DATA SUPPLIED:
....
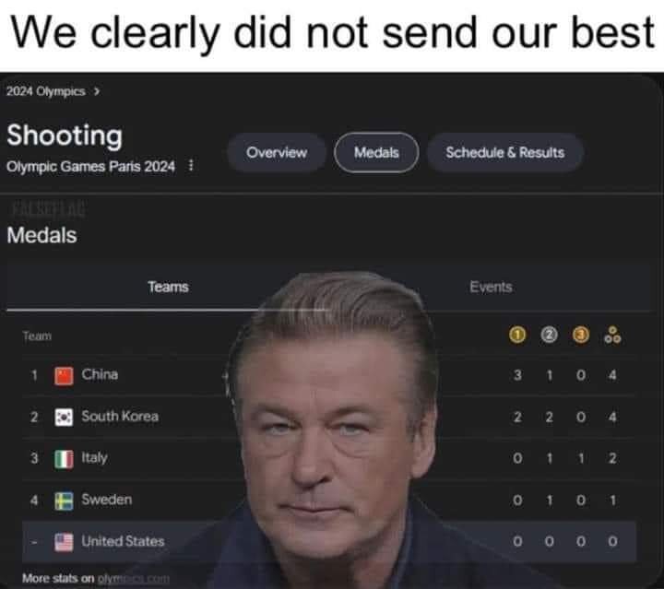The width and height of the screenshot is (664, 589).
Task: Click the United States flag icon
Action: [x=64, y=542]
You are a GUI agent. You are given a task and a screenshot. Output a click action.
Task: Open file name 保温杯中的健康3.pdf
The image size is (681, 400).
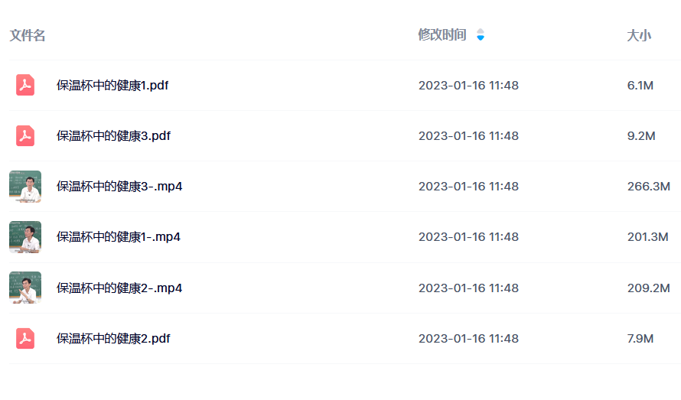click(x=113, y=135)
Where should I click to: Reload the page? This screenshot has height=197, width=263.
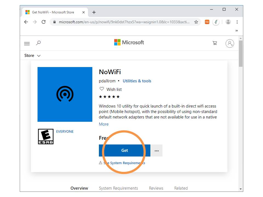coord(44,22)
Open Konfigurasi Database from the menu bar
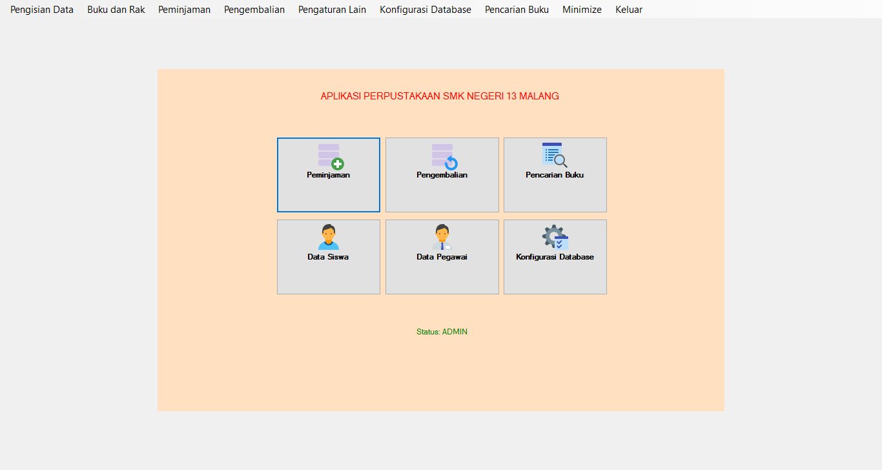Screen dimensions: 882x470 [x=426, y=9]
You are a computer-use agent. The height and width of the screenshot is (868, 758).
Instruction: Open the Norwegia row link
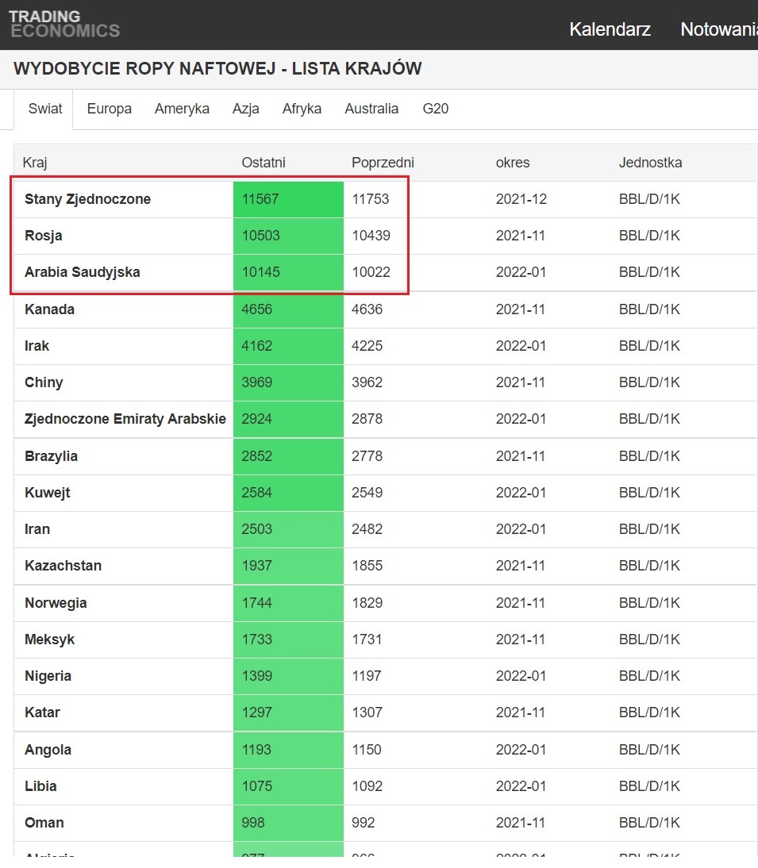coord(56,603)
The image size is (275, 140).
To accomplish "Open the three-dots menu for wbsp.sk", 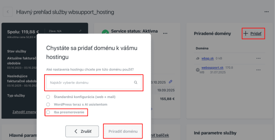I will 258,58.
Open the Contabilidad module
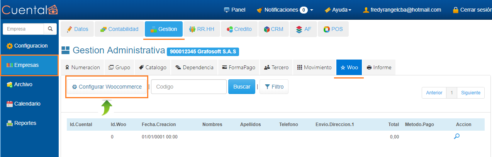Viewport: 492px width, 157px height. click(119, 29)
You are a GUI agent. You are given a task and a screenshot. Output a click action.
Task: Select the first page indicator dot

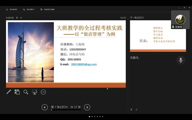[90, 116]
....
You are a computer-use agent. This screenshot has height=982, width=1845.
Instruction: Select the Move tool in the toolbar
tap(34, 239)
....
EXERCISE PROMPT: Without the pictures, set down the lines above from the line with "Where should I" up to and including the line with "The image size is (275, 140)." exactly as they stand.

RESPONSE TO THIS EXERCISE:
Where should I click to: Reload the page? This screenshot has height=197, width=263.
coord(44,22)
Open Konfigurasi Database from the menu bar
Screen dimensions: 882x470 [x=426, y=9]
You are a computer-use agent. The height and width of the screenshot is (868, 758).
Instruction: Open the Norwegia row link
coord(56,603)
The image size is (275, 140).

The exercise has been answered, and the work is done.